REQUIREMENT: The job is to find each line in the entries holding the string "KEMAH" and copy that line.

EXTRACTED DATA:

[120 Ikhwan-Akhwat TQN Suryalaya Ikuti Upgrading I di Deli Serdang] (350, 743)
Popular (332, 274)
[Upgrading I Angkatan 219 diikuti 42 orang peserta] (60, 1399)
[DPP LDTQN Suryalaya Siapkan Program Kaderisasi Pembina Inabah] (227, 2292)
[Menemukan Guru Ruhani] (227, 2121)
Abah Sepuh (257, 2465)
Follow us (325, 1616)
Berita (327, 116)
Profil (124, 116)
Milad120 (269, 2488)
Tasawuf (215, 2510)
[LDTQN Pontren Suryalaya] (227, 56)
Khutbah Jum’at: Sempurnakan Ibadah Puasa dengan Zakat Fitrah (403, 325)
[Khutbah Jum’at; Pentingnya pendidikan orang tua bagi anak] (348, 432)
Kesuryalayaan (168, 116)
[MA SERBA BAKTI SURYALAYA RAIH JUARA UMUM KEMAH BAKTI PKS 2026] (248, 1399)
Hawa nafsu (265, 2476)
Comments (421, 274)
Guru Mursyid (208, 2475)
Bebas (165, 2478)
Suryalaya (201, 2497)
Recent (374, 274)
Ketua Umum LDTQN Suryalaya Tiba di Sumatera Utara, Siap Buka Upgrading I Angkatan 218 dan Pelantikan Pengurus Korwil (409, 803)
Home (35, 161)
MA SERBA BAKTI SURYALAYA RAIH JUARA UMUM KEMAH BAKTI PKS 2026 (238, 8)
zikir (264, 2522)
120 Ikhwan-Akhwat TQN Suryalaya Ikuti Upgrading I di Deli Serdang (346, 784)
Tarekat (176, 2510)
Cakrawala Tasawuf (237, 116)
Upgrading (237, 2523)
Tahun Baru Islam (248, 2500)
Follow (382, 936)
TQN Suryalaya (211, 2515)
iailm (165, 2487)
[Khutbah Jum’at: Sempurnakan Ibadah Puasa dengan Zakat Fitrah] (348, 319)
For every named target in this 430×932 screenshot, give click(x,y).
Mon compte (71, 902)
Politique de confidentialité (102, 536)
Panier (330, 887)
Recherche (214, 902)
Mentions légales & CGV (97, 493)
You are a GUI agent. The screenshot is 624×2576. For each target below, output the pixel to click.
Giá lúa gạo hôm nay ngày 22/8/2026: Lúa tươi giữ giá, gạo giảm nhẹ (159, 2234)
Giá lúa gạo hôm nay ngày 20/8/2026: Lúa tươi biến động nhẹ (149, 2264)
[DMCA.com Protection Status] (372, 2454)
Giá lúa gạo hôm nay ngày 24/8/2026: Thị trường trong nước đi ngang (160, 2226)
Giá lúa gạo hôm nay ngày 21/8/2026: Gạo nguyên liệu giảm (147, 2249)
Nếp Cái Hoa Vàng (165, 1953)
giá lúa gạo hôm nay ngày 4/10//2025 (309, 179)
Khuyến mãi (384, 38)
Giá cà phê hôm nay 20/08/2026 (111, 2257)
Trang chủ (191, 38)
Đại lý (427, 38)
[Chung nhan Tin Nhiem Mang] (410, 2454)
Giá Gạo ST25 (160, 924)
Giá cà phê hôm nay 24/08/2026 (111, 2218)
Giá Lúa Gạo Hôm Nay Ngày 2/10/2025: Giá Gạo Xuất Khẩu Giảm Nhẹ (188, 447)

SOLUTION TO THE EXERCISE:
[MA SERBA BAKTI SURYALAYA RAIH JUARA UMUM KEMAH BAKTI PKS 2026] (248, 1399)
MA SERBA BAKTI SURYALAYA RAIH JUARA UMUM KEMAH BAKTI PKS 2026 (238, 8)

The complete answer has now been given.